Ao longo dos séculos, materiais diversos foram empregados na confecção dos cálices, como, por exemplo, pedra, madeira, barro, bronze ou corno de animais.

Já partir do século V, o uso de cálices de ouro tornou-se frequente para distinguir ao máximo o receptáculo que ­receberia o Preciosíssimo Sangue de Nosso Senhor.

Atualmente a lei eclesiástica determina que o cálice seja de metal nobre e sempre dourado por dentro (cf. Institutio Generalis Missalis Romani, n.328; Redemptionis Sacramentum, n.117). A mesma regra se aplica ao cibório, também chamado de âmbula ou píxide.
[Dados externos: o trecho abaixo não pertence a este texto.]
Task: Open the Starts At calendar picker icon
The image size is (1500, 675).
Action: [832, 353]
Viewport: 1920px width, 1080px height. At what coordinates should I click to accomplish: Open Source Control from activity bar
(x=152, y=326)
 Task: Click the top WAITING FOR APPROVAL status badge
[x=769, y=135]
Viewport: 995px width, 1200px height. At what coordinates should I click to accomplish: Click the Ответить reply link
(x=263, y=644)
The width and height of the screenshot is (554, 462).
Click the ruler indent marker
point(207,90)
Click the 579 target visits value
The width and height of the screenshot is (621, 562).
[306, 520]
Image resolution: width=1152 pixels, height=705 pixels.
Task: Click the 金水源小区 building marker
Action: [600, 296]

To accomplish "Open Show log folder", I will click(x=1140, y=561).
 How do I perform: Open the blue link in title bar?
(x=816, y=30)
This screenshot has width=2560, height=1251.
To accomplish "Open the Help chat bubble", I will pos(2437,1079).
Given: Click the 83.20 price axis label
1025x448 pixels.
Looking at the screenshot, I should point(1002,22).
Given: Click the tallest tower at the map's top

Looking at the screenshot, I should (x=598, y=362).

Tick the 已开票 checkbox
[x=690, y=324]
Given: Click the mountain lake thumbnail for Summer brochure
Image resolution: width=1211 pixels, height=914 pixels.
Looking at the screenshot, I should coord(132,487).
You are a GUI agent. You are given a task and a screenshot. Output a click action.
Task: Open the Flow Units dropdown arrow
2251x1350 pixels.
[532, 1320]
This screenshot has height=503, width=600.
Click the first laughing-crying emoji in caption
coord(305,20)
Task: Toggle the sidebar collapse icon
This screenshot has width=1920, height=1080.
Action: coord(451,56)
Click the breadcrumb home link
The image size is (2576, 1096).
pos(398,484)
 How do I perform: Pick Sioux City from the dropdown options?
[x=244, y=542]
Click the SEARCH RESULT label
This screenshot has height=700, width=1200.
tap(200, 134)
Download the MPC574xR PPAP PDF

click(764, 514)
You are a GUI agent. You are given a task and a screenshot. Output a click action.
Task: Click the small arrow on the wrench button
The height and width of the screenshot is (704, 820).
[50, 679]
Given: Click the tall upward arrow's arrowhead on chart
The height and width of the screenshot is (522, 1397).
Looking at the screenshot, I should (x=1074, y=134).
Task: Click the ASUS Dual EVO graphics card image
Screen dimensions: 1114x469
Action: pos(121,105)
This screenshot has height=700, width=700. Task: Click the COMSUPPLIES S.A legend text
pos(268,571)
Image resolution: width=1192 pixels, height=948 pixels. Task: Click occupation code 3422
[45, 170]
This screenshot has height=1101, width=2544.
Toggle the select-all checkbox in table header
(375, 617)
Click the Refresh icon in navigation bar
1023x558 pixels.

O metal nobre visa tributar a honra devida ao Senhor e, pela sua dignidade e perenidade, favorecer na percepção dos fiéis a crença na Presença Real do Salvador nas Espécies Eucarísticas.

O ouro nos recorda a realeza, vindo a significar também os tesouros de sabedoria escondidos em Jesus Cristo. Afirmam alguns teólogos que esse metal simboliza ainda o amor divino e, nesse sentido, a abertura da copa do cálice representa a chaga aberta no Coração de Jesus, do qual emanou o Sangue Divino.

Poder-se-ia dizer que o decoro com que são feitos os vasos sagrados servem aos fiéis como um modelo de como devem estar suas almas ao receberem em si o Rei do Universo.